# Excerpt provided:
┌──
A blue storefront with a rainbow flag garland hanging from it.
Milk SF's storefront on Valencia Street. Photo taken by Lydia Chavez on June 9, 2021.

Milk SF, a queer community cafe in the Mission, will be closing its doors this Sunday, Oct. 8, the cafe’s co-owner, Katey “Scoots” McKee, confirmed today. 

The cafe, located at 302 Valencia St. near 14th Street, is closing due to financial difficulties. “We can no longer afford to stay open,” said McKee. 

The owners never made a profit from the business, she said. Sales were, on average, down 30 percent in the last three months, and that, coupled with higher operating costs, left McKee and business partner Sharon Ratton with no option but to close up shop. 

The cafe’s three part-time employees were notified of the closure three weeks ago, McKee said. 

McKee and Ratton, her former fiance, created the cafe in the summer of 2021 as a queer-friendly space that was not focused on alcohol, saying such businesses were too often just bars and clubs.

“The queer community has been relegated to nightlife before this,” she told Mission Local then. “It was always where we were safe. That’s changing,”
└──
# Work to complete:
Carry on the article about the closing of Milk SF, starting after its last sentence. The data that follows has no connection to the article about the closing of Milk SF.

# Stored data:
┌──
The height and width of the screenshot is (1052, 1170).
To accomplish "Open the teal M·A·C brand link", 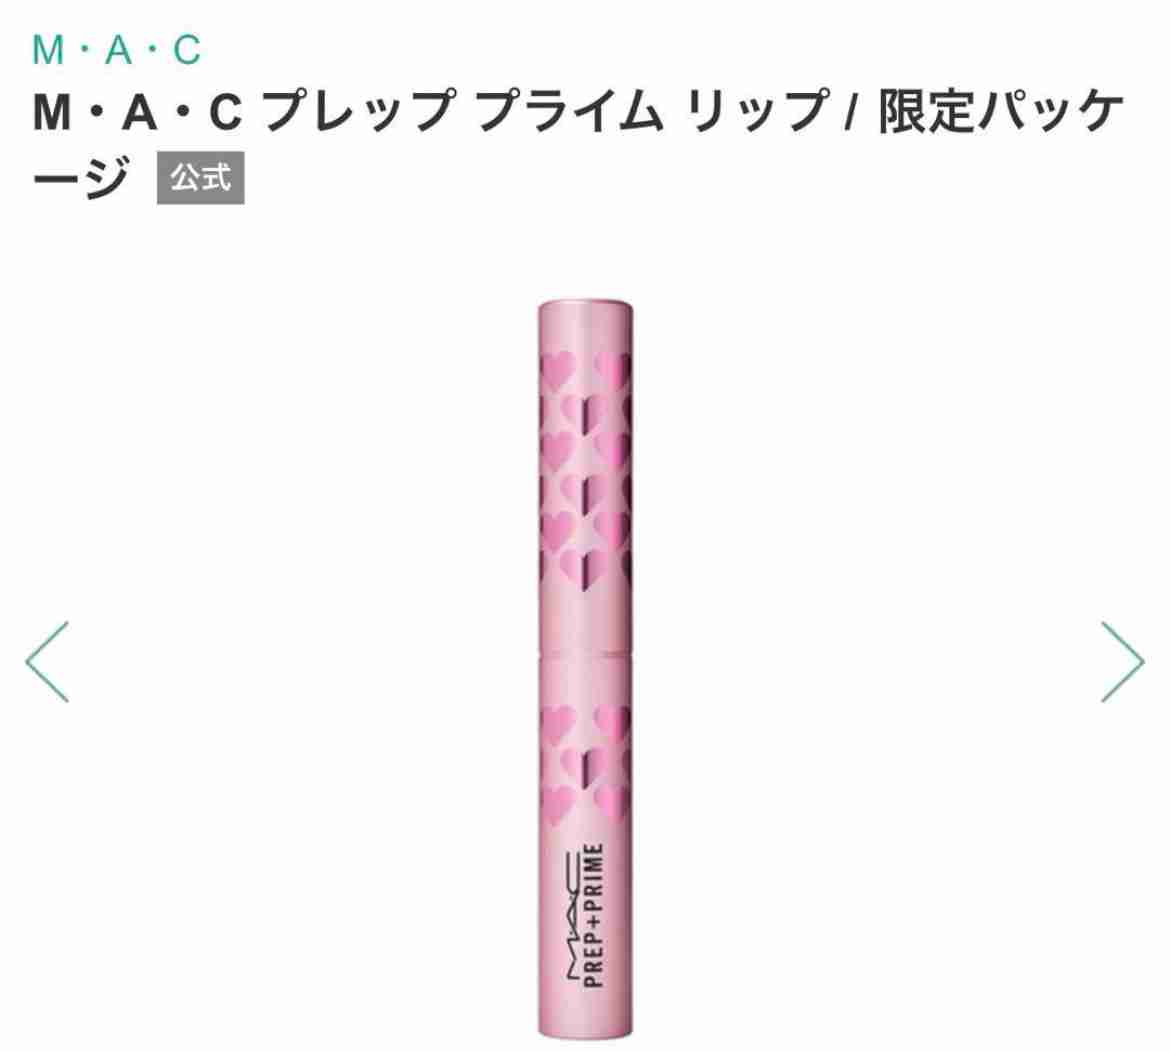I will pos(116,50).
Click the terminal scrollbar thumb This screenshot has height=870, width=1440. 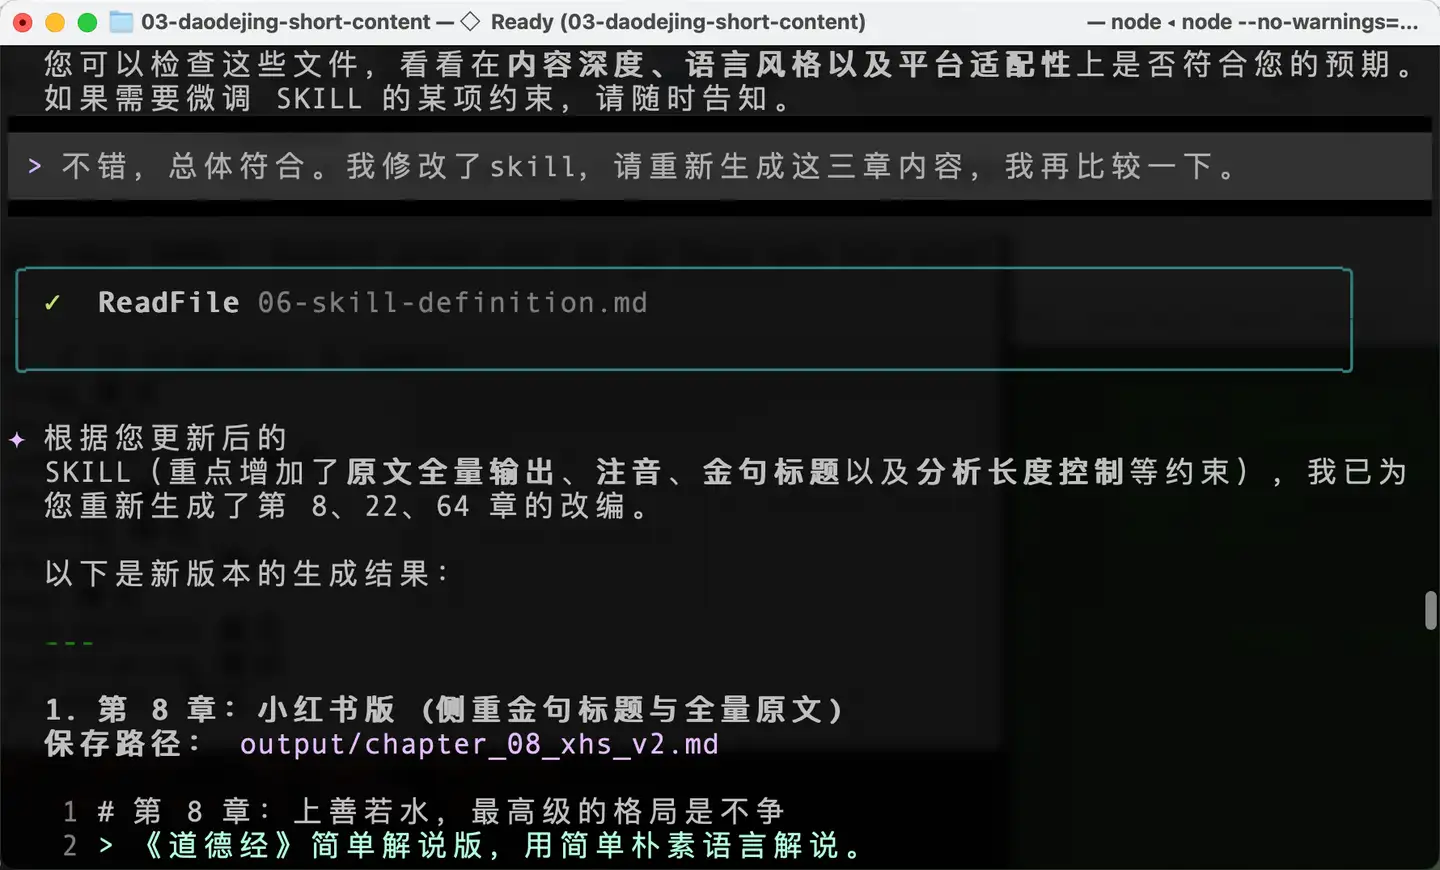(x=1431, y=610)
└──
┌──
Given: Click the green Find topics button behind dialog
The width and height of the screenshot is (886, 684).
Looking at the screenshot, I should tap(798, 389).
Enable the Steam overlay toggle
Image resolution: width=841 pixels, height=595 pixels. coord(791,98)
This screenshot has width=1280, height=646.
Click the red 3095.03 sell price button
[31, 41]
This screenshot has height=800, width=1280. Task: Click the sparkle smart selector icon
└──
┌──
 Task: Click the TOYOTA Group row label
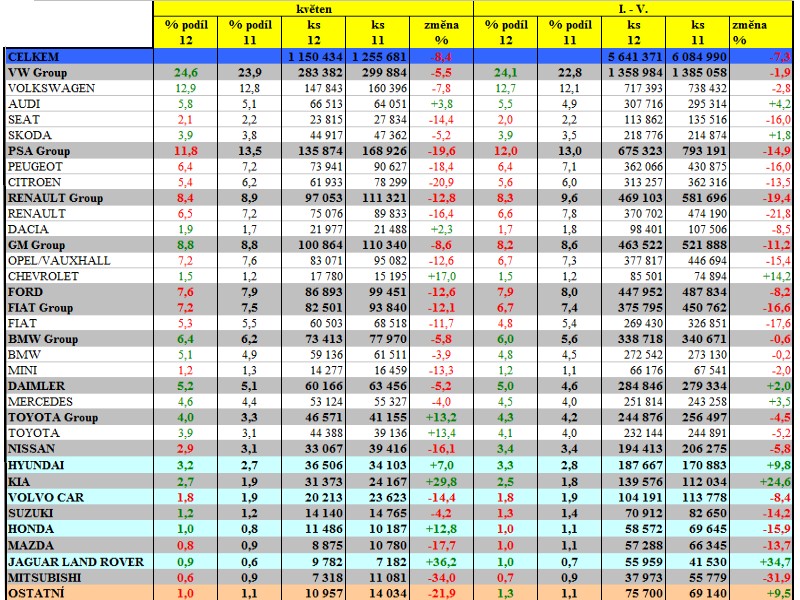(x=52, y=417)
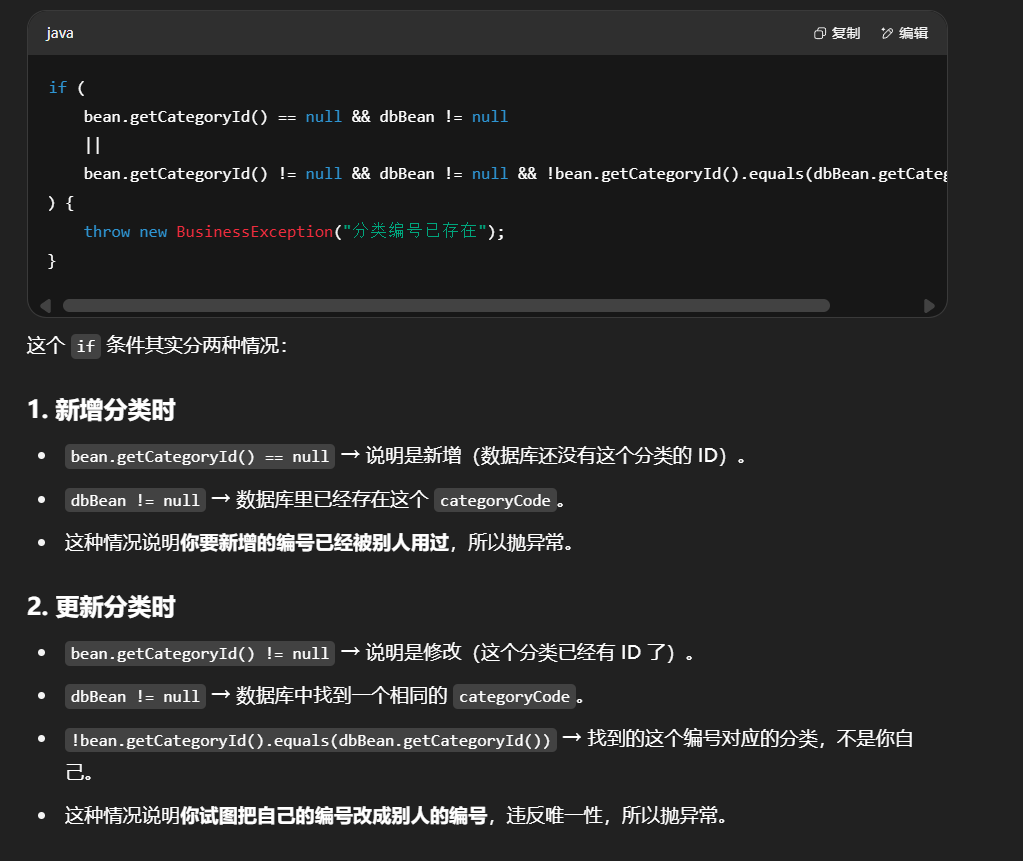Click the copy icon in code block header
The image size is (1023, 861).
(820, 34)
└──
# Final result:
The opening required major renovations: McKee said the kitchen had to be redone, a wall knocked down and a staircase installed. The spot was known for its signature nitro lattes and distinctive drinks, like raspberry matcha and dirty marshmallow oat chai. 

The majority of the cafe’s customers were regulars, said McKee. And each one gave their preferred name upon ordering. “We quickly learned everyone’s names,” she said. It was a personal touch to creating community, she said. 

The cafe also hosted a variety of events: Psychedelic healing, storytelling and drag brunch, to name a few. 

McKee and Ratton will now focus their time on their primary careers of hairdressing and metal casting, McKee said. McKee’s salon, Glama-Rama, is located just next door. 

“We hope with the closure that we will see more ‘third spaces,’ as the community we served truly needs and deserves such spaces,” said McKee. “We’re really sad to see it go.”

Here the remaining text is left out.